For that we turned to our science fair. Really, it’s an engineering fair and kids come up with all kinds of solutions from what they see around them. Like better ways to make a plow or cut down something, wheat or something. They come up with these amazing devices. And solve what they see as their world’s problems — it may be coffee making. They figure out ways to make one machine that starts with the green bean and it comes out as piping hot coffee. Awesome.

Kids come up with all kinds of solutions from what they see around them

One kid made, I couldn’t believe this, he took a plastic trash can and he made that into a welding machine. The first thing they want to do is solve their society’s problems.


Talk about your vision for what you’re doing with the Jewish communities, in Uganda, Zimbabwe and elsewhere.

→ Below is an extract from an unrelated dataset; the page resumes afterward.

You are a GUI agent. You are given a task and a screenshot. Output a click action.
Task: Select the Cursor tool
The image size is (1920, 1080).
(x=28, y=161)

STEMpower is the source of why I’m involved with the Jewish community, believe it or not. And that’s because we’re getting to know Africa, and one country after another. And I’m thinking, all right, we’re kind of doing things in sub-Saharan Africa, Ethiopia being one. And then I began to notice there are other Jewish communities in these countries, small, keep themselves pretty much live with neighbors, live with Christians and Muslims. And I’m realizing, wait a second, if I’m building STEMpower centers in these countries, maybe I can explore the Jewish angle here.

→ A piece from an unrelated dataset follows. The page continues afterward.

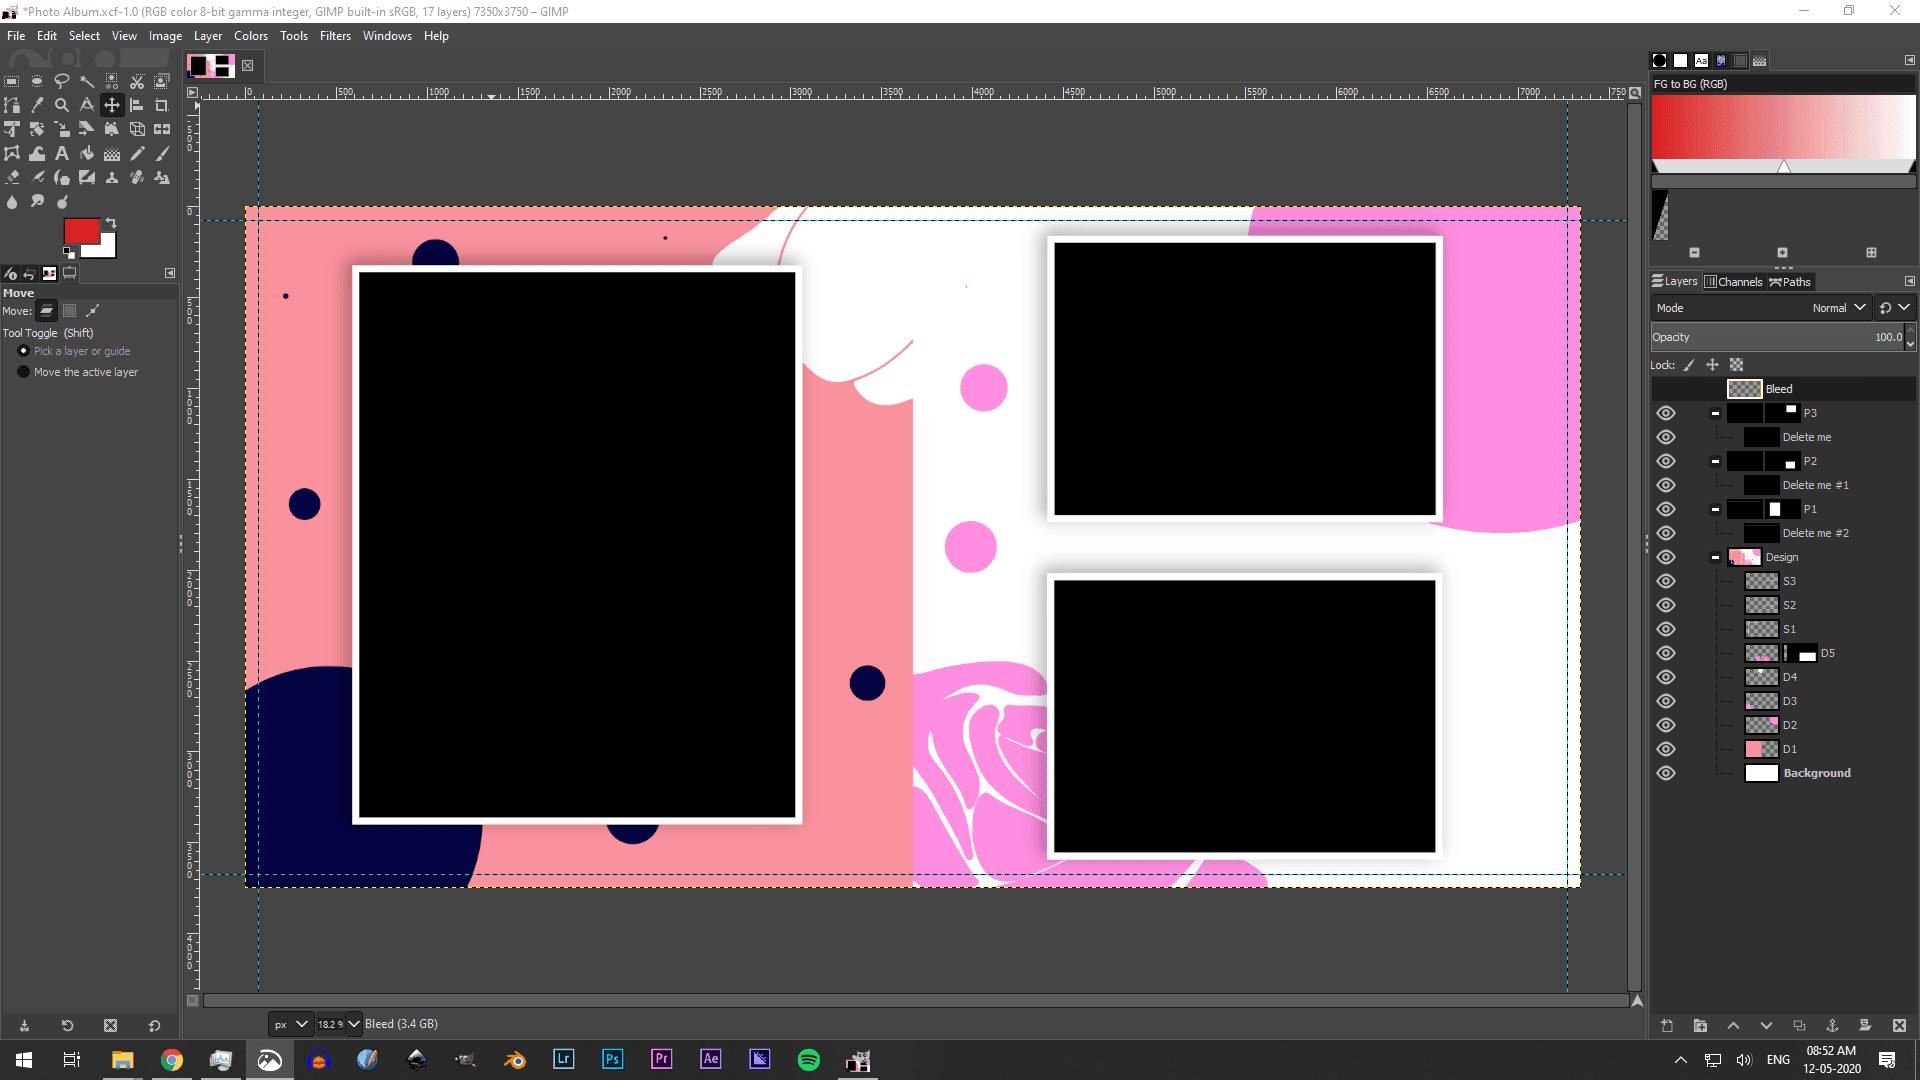This screenshot has height=1080, width=1920.
Task: Select the Eraser tool
Action: tap(12, 177)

In this November 2018 photo, philanthropist Mark Gelfand (blue shirt) speaks with STEMpower graduates who were given scholarships to study in Israel at the Technion in Haifa at its undergraduate international school. (Courtesy)

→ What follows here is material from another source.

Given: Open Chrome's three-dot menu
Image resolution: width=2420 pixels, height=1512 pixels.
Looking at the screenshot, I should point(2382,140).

Are there Jews in Africa? Where do they come from? How does it work? And I’ve, one by one, been connecting to these countries. There are Jews that have claimed that they’ve been around since the destruction of the First Temple. Those would be the Lemba. And there are the Abayudaya in Uganda. And then I hear that there are Jews in Nigeria and think, let me find out more about this.


What really is important to me is that I’d like to connect the idea of helping Jewish communities become self-sustaining and connected to each other, because I found that they were all being isolated from each other. And I have farms and factories in Ethiopia, so I thought maybe I’ll try to use that experience. So putting all this together, I thought, let me start some farms [run by the Jewish communities]. The first one I did is a very small broiler ranch. Broilers are baby chickens. They’re one day old when you get them and you raise them till they’re ready to be sold as meat, it takes a whole 36 days. I said, oh, that’s kind of like electronics. It’s fast.


Start with the food. Make everybody not hungry. Start there. And then, all right, we’ll put a mezuzah on the farm. We’ll grow from there.


You’ve talked about how starting these projects in the Jewish communities has led to more coexistence between the neighbors, the Christian and the Muslim neighbors.


When you can help a whole community, it’s really something. And not only the community of the Jewish community, but they live with their neighbors, Muslim, Christian, or something else, something African. And often the Jews were kind of like kind of oppressed a little bit.

All I see with every project is smiles and happiness and joy, so I can’t stop doing this. It’s really fun, but it really affects a lot of people.


The writer will be a guest of STEMpower on an upcoming reporting trip in Ethiopia and Uganda.